Following the Newburgh Address Washington famously quelled a potential mutiny by drawing attention to the fact that he was losing his eyesight. It's reported 1 of 2 ways. He either said, "Gentlemen, you will permit me to put on my spectacles, for I have not only grown gray but almost blind in the service of my country" or "Gentlemen, you must pardon me. I have grown gray in your service and now find myself growing blind." The difference and key question is whether he said that he went blind in their (the Officers') service or in service to the country. Small but important point.

smileyman

Quite honestly we're not sure. The reports on what were said came from various sources who were there, and there were some people present who didn't remember a letter being read at all, and others who do.

Both interpretations are possible. Before Washington read the letter he gave an impassioned speech to the officers who were gathered in which he argued both for the country and for the men.

For example there's this part of his speech which would support the notion that the words were "service to my country":

"This dreadful alternative of either deserting our country in the extremest hour of her distress, or turning our arms against it, which is the apparent object, unless Congress can be compelled into instant compliance, has something so shocking in it, that humanity revolts at the idea. My God! what can this writer^1 have in view, by recommending such measures?. Can he be a friend to the army? Can he be a friend to this country? Rather is he not an insidious foe?"

However he also spends a some time talking about the men and officers he served with:

"For myself, and I take no merit in giving the assurance, being induced to it from principles of gratitude, veracity and justice, a grateful sense of the confidence you have ever placed in me, a recollection of the cheerful assistance and prompt obedience I have experienced from you, under every vicissitude of fortune, and the sincere affection I feel for an army I have so long had the honor to command, will oblige me to declare, in this public and solemn manner, that in the attainment of compleat justice for all your toils and dangers, and in the gratification of every wish, so far as may be done consistently with the great duty I owe my country, and those powers we are bound to respect, you may freely command my services to the utmost extent of my abilities.

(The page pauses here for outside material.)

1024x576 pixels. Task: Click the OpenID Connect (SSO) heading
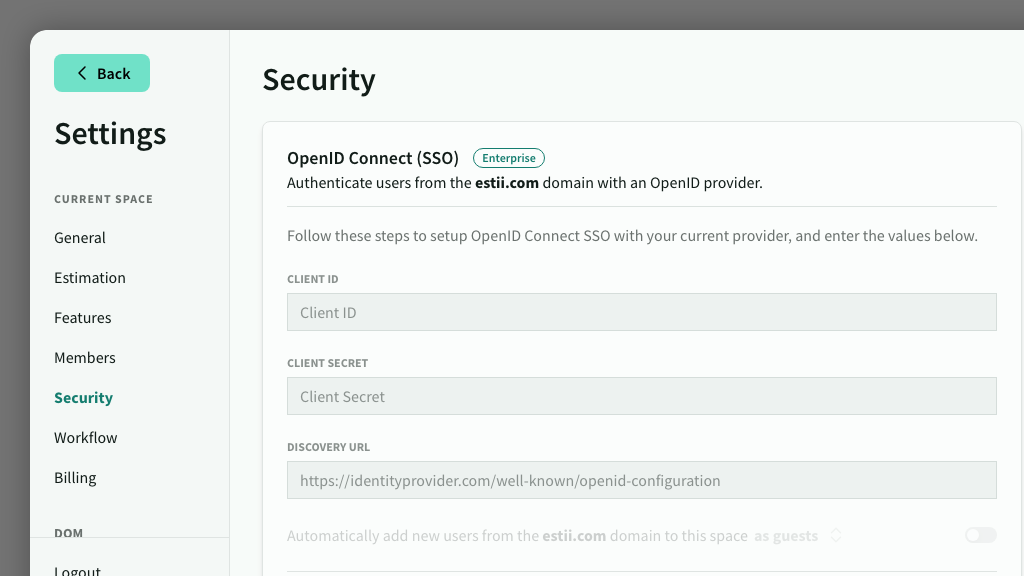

While I give you these assurances, and pledge myself in the most unequivocal manner, to exert whatever ability I am possessed of in your favour, let me entreat you, gentlemen, on your part, not to take any measures, which, viewed in the calm light of reason, will lessen the dignity, and sully the glory you have hitherto maintained."

The result of the speech is well known of course. Any thought of rebellion was instantly gone and the men there voted unanimously to support Congress. Thomas Jefferson would later say that "The moderation and virtue of a single character has probably prevented this revolution from being closed as most others have been by a subversion of that liberty it was intended to establish."^2

1.) The writer he's referring to is the author of an anonymous pamphlet that was distributed among the officers and men at Newburgh listing the causes of their dissatisfaction and the solution they wanted.

2.) Letter from Jefferson to Washington written in 1784.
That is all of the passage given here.